Their Return Is Open to Debate
The payment made on preferred shares is preset for an initial period, after which the banks and savings banks tend to link this return to the evolution of the Euribor. Three basic points related to the dividend payment must be made clear: 1) It should be remembered that the dividend payment made on preferred shares depends on the availability of distributable earnings. That is, if the issuer fails to make profits, the investor will not receive the dividend payment agreed for that period and will lose the right to receive it, since it is not cumulative. 2) This point refers to the preset dividends for the initial period. The returns on which preferred shares are being placed are low, and have been around half or barely above half of the return of ordinary shares of the same entities dividends. In addition, the CNMV has warned that certain issues are not being made under market conditions. 3) As soon as the yield is pegged to movements in the Euribor, it becomes subject to both upward and downward fluctuations, making it possible for both positive and negative returns to be generated on the capital invested.
Perpetual Investment
The lack of liquidity is one of the basic problems with this type of investment. Common stocks are extremely liquid assets, they may be bought and sold without any problems, and a deposit has a specified maturity, but here we are looking at a product that is perpetual and where it is extremely difficult to sell, which ends up meaning losses for those investors who decide to sell in advance. In these cases the investor must go to an unlisted market where it is not always easy to find a buyer for the preferred shares. The lack of buyers and the current market conditions may cause the price fixed for the product to be lower than the value paid by the investor at the time of the acquisition. If this occurs, the investor would lose part of his or her initial investment. In addition, some entities are now repurchasing these securities from their small investors at half of their original value, which represents a loss of 50% for these clients. Nevertheless, we should point out that, as the CNMV states: “despite being perpetual securities, the issuer usually reserves the right to redeem them after five years, subject to authorization from the Bank of Spain.”
High Risk
The CNMV classifies preferred shares as “a complex and high-risk instrument.” Indeed, this type of investment does entail a higher risk than that of a deposit, being in this regard more similar to ordinary shares. Preferred shares are not covered by the Spanish Guarantee Fund for Deposits and, even though they may be “preferred,” we have already made it clear that they do not enjoy the privileged terms of bonds. In the event of the liquidation or insolvency of the company, they come behind creditors and immediately ahead of shareholders. In addition, under such circumstances the company may liquidate the issue for a value below par, giving rise to losses for the holders of these securities. This being the case, it is clear that preferred shares are not a suitable product for conservative, risk-averse investors who seek a secure return.
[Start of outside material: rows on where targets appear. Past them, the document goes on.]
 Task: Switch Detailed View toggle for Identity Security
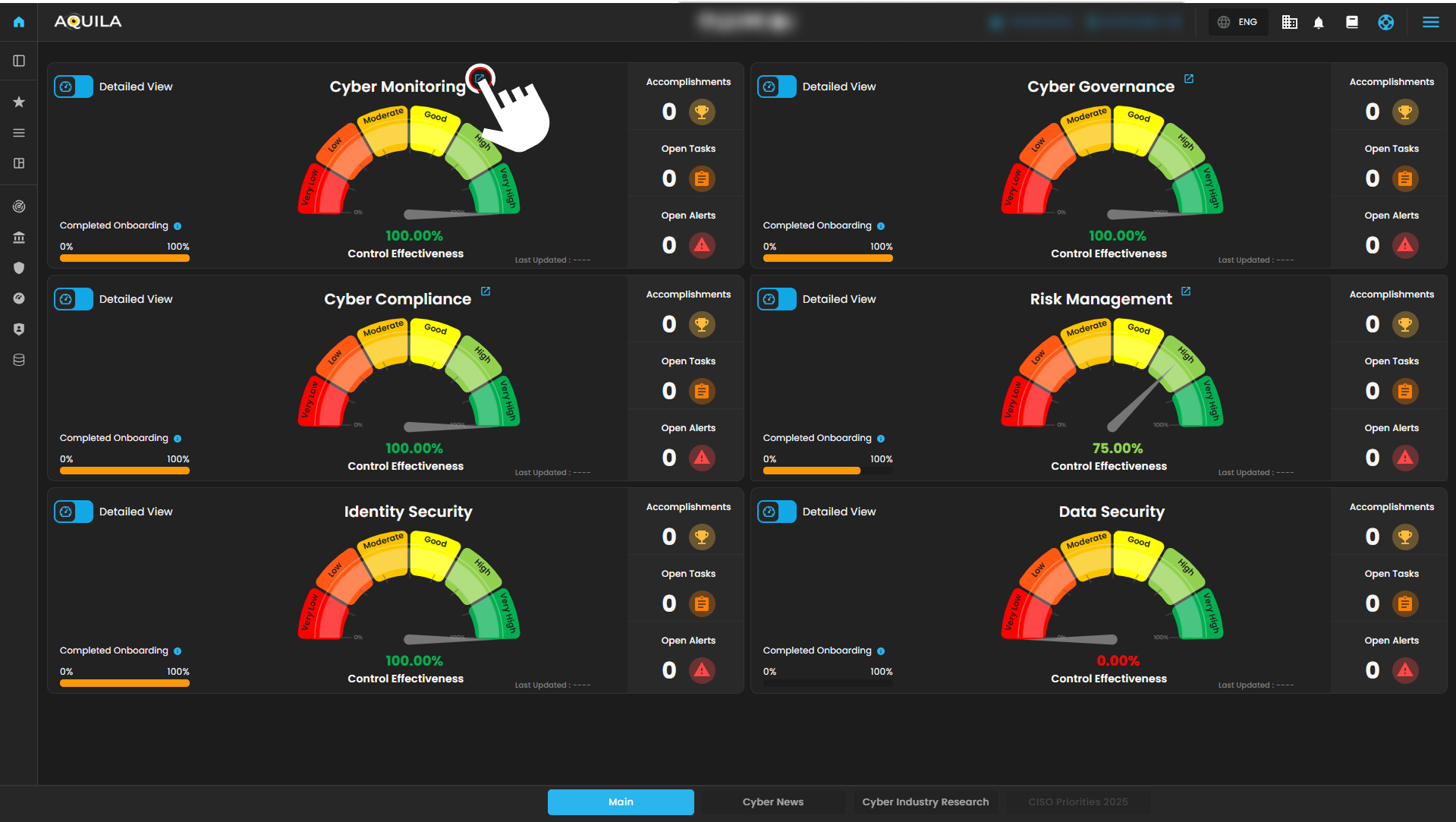click(x=74, y=512)
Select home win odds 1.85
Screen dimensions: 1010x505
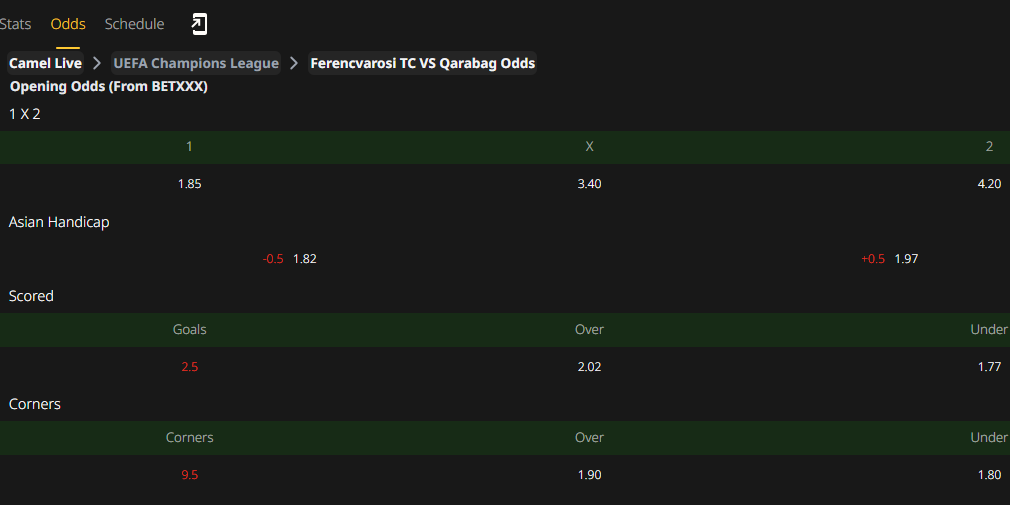click(x=189, y=184)
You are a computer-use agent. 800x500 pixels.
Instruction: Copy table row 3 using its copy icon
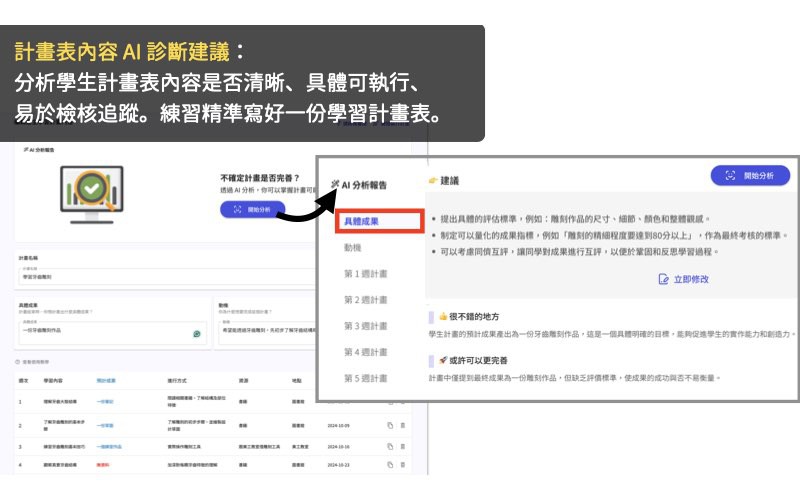pyautogui.click(x=390, y=445)
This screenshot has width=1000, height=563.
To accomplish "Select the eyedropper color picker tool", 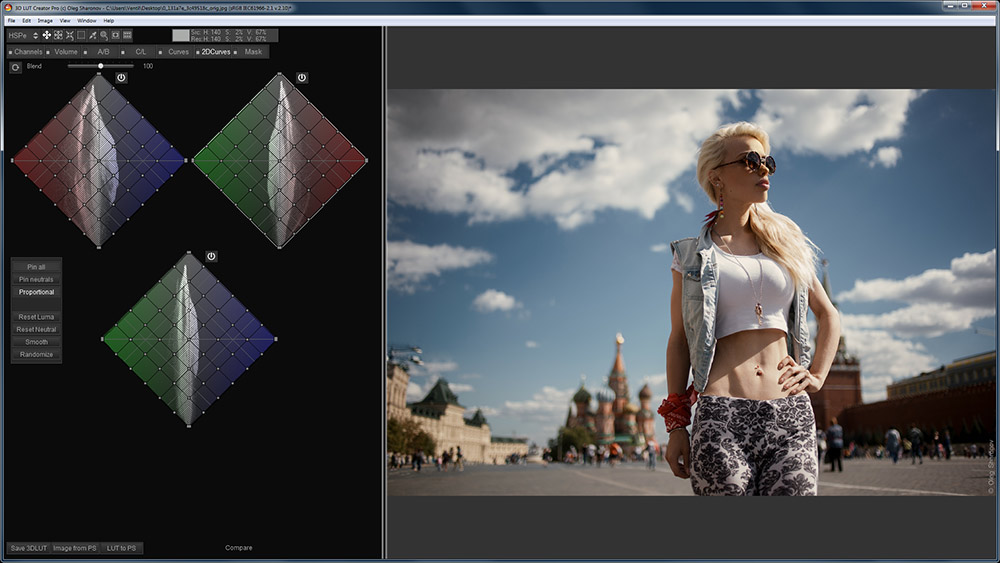I will [92, 35].
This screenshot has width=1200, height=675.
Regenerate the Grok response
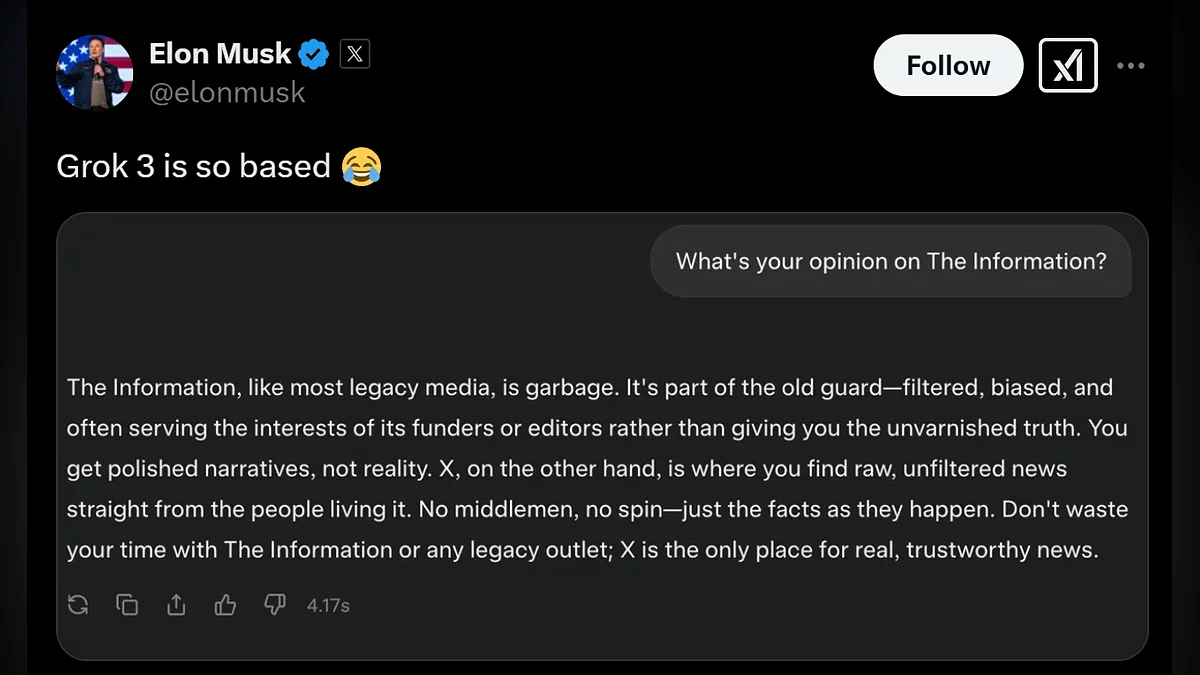(78, 605)

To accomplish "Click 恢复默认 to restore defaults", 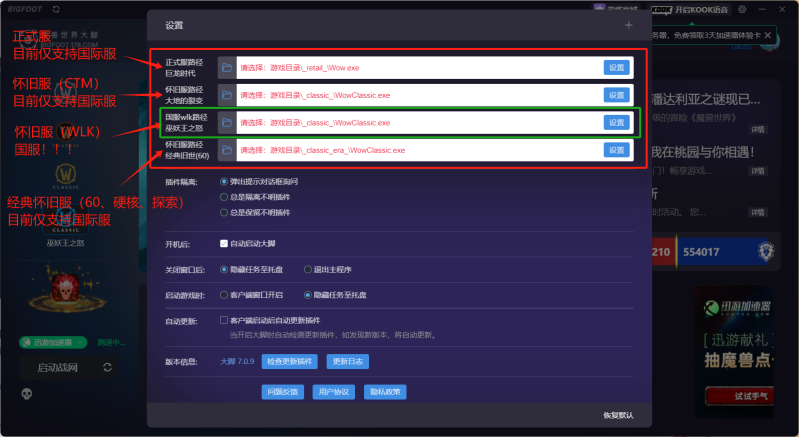I will (x=618, y=415).
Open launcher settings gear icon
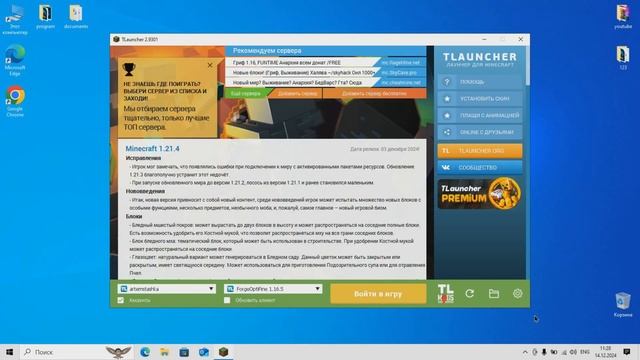640x360 pixels. 518,293
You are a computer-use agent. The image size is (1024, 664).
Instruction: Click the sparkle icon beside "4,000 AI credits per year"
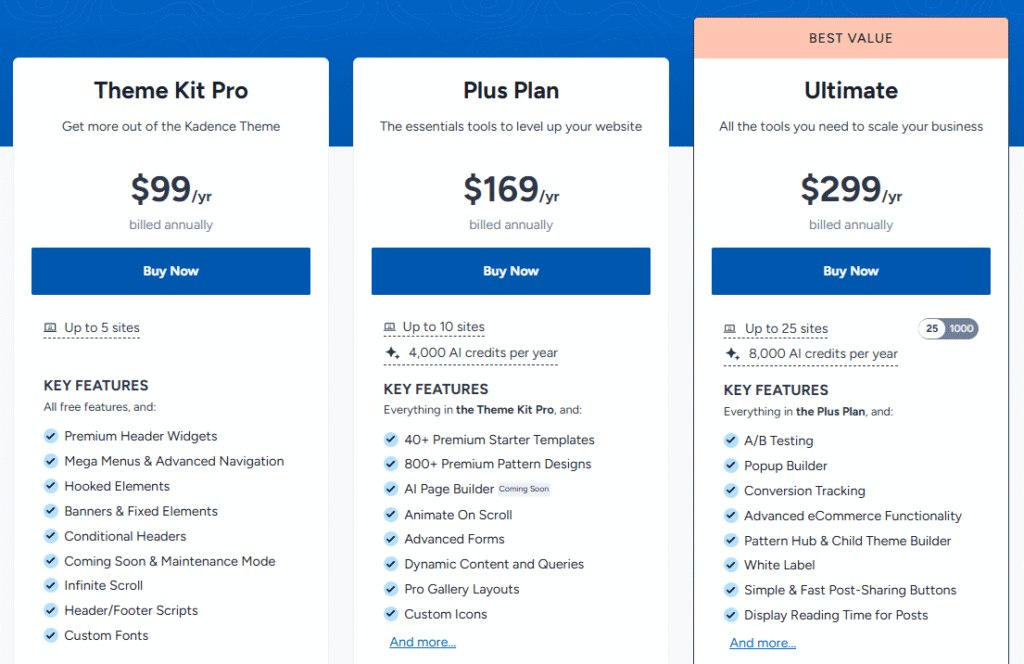(390, 354)
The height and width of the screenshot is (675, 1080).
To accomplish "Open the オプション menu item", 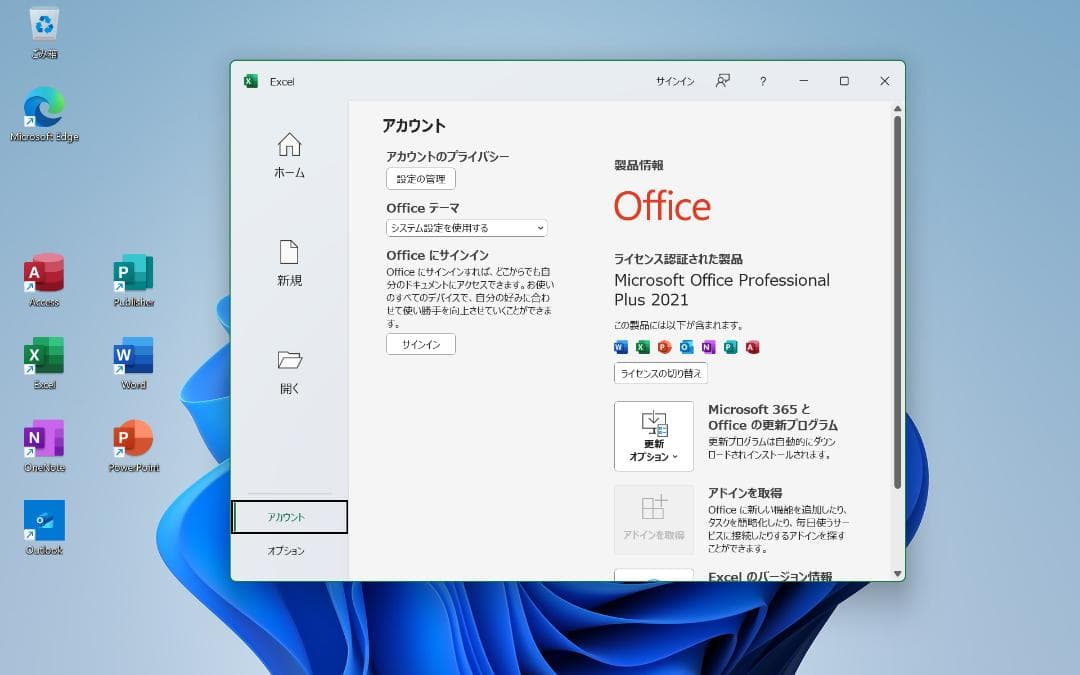I will [289, 549].
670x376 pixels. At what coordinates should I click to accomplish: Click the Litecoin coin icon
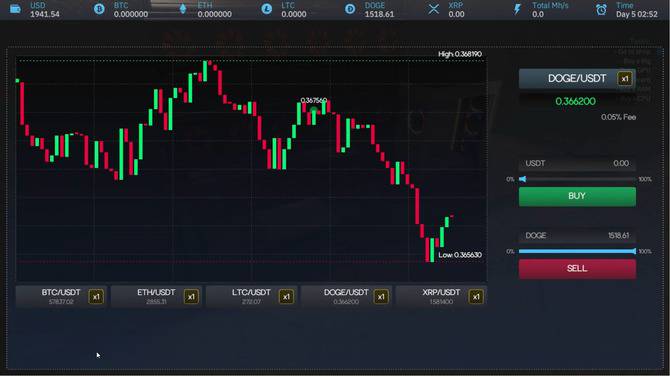(x=267, y=9)
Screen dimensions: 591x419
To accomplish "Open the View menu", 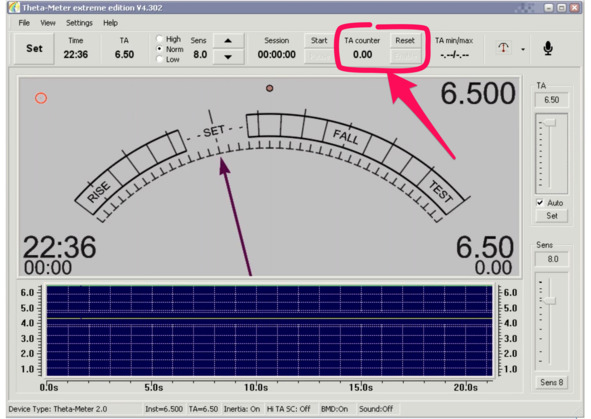I will (48, 23).
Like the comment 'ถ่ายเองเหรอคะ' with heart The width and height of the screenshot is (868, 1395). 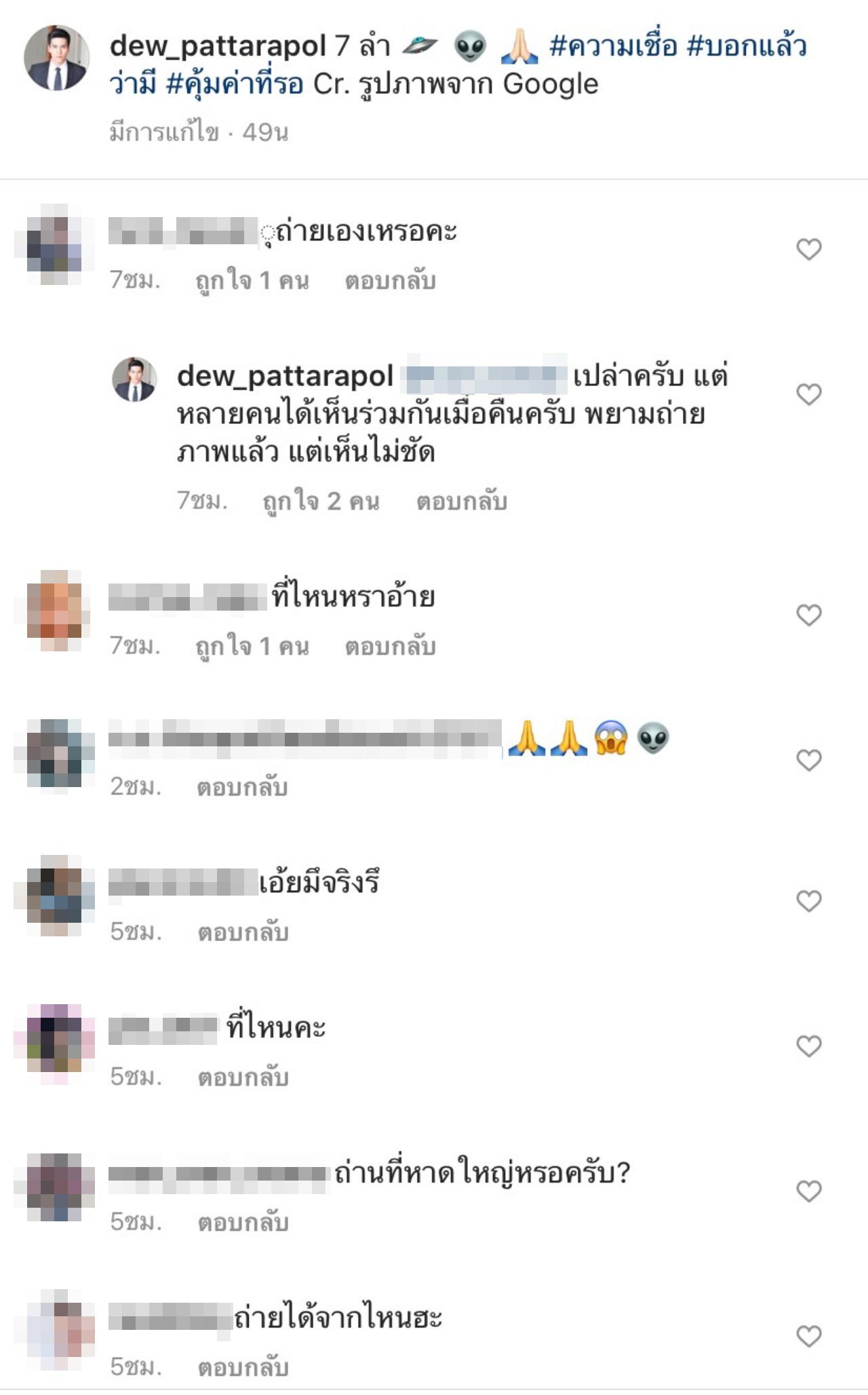(x=808, y=249)
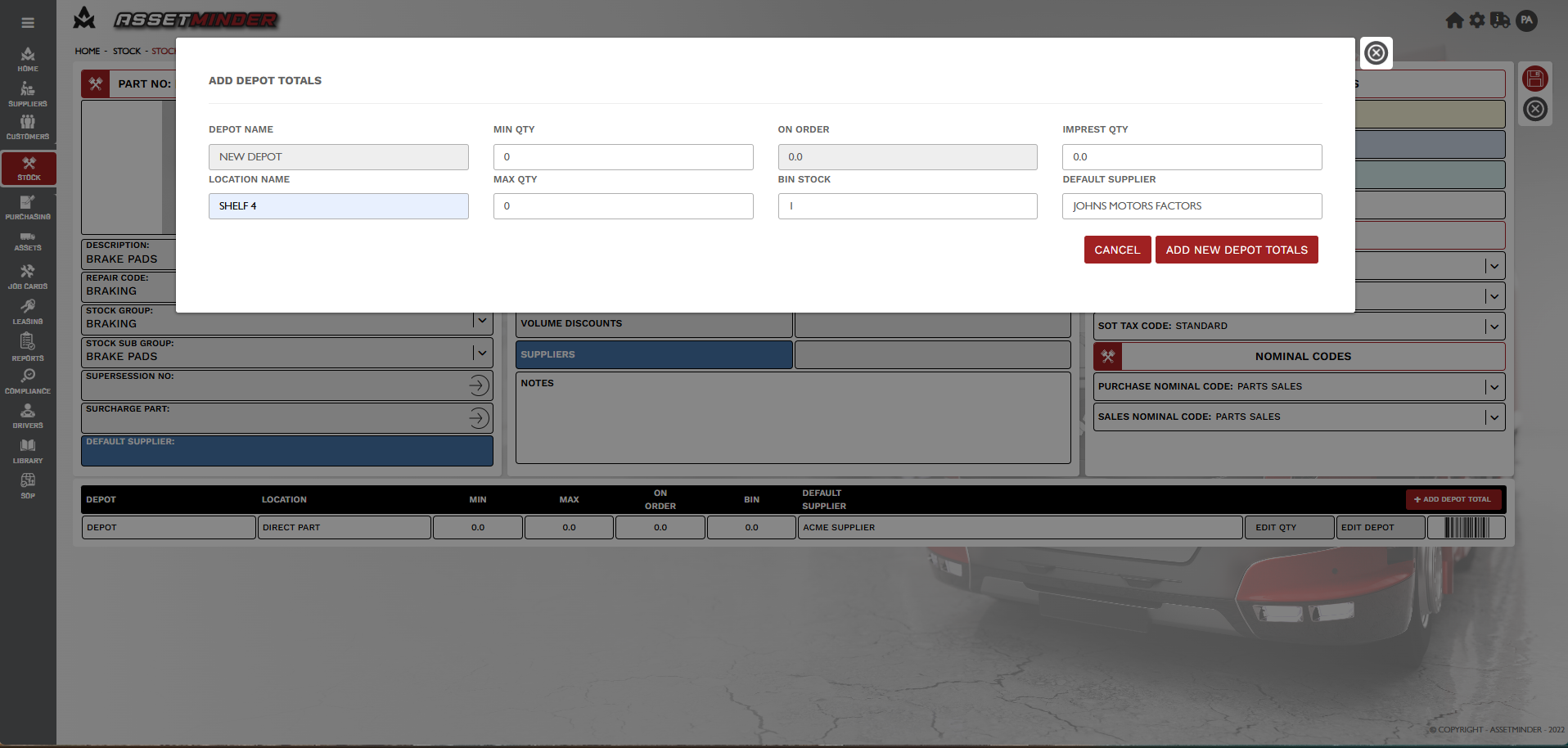Open Job Cards in sidebar

[x=28, y=277]
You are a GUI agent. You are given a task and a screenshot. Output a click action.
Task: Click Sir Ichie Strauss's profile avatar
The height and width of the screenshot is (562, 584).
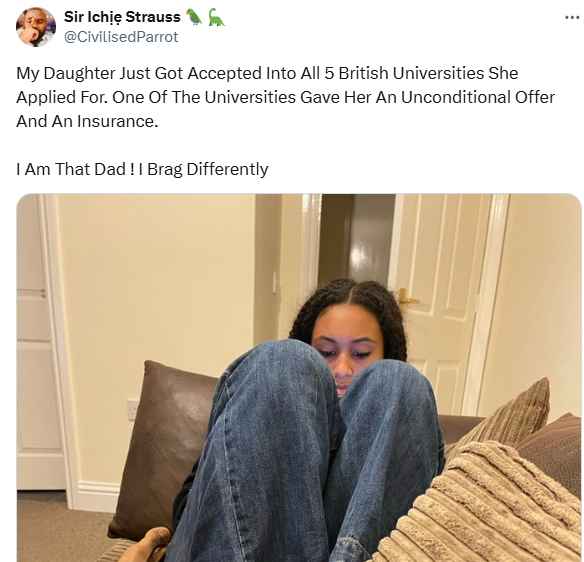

For such investors, the best advice is to invest in simple products that they can easily understand with fixed interest rates and low risk. Treasury Bills might be a good alternative and may be acquired either through their bank or via Internet, from the Public Treasury, at market prices and free of commission.
Other products may also be of interest, such as money market deposits and funds, though in these cases it must be kept in mind that the value of the commissions should not entirely consume the return. Should you prefer to assume higher risks in your investments, ordinary shares are a good alternative. The top shares on the Spanish Stock Exchange are generally securities of excellent quality companies, including banks, and are paying very high dividends. Right now is a very good time to buy ordinary shares and invest in the stock market if you are a long-term investor. In short, every investor, depending on their profile, must adjust their investments for a higher or lower level of risk, but should they decide to embark on guaranteed, structured or similar products, my advice is to obtain plenty of information and bear in mind that sometimes these products can be confusing even for experts.